The Scottish Mail on Sunday

The new cure for liver disease... a charcoal pill

- By Martyn Halle

BRITISH doctors and scientists have developed a pioneering treatment that could help save the lives of hundreds of people with livers damaged by alcohol abuse and obesity.

A team working at the Liver Failure Group at University College London and the Royal Free Hospital in North London have invented a charcoal-like substance that soaks up deadly toxins that are released in liver disease.

The revolution­ary capsules absorb the toxins and then neutralise them before they are safely excreted from the body.

Human trials are due to start early next year and it is hoped that it could become a treatment within a couple of years. Patients would take a daily diet of the capsules.

The UCL and Royal Free research team believes the treatment could reverse liver disease, save the lives of patients, and prevent some needing a transplant.

Liver disease is one of the top five causes of mortality.

Deaths related to the condition worldwide have almost doubled over the past 20 years to more than one million a year.

That is in contrast to other major diseases such as cancers and heart disease where death rates are stable or declining.

In the UK, the British Liver Trust recently estimated that the annual cost to the NHS for treatment of liver disease is expected to soon top £1 billion.

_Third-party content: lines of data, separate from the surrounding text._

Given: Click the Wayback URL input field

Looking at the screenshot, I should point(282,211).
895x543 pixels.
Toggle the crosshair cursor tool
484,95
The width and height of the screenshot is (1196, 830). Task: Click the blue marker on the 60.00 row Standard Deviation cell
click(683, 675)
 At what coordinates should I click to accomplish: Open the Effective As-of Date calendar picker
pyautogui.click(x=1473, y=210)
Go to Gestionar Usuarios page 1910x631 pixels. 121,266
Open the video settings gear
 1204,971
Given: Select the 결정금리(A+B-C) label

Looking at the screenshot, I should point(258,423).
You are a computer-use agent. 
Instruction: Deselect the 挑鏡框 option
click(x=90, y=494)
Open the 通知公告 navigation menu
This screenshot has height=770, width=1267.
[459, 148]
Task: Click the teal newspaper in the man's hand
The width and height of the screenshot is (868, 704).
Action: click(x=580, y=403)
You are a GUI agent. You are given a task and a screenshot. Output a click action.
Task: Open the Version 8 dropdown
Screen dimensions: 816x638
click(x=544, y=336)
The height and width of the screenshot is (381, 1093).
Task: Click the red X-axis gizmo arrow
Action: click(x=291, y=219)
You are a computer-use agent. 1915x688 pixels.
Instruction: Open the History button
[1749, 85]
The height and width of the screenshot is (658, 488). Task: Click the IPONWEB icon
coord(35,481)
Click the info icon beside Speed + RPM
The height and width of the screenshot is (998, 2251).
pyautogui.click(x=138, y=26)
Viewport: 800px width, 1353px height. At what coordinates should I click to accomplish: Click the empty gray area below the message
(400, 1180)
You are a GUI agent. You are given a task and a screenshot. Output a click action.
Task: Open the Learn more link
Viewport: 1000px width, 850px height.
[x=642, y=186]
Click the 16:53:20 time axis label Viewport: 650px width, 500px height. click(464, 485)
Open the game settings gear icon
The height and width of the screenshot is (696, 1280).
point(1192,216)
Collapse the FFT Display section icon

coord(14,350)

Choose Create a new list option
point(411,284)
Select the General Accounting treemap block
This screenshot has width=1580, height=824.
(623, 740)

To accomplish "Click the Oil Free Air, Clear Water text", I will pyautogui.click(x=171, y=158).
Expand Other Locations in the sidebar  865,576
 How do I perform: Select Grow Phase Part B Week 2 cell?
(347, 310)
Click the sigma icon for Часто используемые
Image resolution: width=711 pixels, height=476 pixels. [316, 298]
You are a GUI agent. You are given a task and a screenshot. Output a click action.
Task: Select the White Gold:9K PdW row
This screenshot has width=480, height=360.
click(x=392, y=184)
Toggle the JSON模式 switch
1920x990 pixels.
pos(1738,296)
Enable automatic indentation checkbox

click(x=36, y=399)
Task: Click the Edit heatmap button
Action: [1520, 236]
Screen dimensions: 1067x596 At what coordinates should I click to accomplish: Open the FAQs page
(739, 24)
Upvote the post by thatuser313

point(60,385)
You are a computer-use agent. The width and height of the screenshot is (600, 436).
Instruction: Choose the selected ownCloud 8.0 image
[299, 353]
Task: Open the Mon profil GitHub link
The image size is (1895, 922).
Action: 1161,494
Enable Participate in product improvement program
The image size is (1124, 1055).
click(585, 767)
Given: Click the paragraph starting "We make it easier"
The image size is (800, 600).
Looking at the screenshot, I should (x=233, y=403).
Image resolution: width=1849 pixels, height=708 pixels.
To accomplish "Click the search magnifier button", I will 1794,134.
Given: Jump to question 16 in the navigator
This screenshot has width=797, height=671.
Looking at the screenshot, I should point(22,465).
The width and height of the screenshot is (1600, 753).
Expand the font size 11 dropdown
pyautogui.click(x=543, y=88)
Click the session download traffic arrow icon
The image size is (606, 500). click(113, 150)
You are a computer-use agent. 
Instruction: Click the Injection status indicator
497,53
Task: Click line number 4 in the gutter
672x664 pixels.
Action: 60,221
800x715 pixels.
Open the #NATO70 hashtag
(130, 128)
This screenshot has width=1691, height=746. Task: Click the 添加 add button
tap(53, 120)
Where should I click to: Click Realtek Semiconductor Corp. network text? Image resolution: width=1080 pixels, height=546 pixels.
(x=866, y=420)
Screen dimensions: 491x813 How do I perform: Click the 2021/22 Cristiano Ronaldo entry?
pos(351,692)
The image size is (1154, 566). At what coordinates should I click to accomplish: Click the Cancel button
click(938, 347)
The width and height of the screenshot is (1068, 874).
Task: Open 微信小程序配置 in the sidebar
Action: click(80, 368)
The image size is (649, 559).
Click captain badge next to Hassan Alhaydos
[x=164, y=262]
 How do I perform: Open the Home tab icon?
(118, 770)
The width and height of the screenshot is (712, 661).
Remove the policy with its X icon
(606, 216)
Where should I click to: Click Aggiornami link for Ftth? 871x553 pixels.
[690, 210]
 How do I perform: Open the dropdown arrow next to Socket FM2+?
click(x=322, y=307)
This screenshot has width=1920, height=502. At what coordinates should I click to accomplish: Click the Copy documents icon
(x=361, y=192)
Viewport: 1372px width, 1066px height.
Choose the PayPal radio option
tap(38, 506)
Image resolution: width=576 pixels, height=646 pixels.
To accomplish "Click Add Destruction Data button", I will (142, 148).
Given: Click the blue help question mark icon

Professor Rajiv Jalan, a liver consultant who is leading the carbon research programme, said: ‘Liver disease is having a massive impact on lives. It is up there with diabetes as something we have to tackle.

‘We now realise that these toxins play a very important part in the damage of the liver.

‘We see quite a lot of people with liver disease due to alcohol and obesity. Some of them we can’t save. But we hope that this treatment will very soon contribute to reversing liver disease and help save some of those patients.’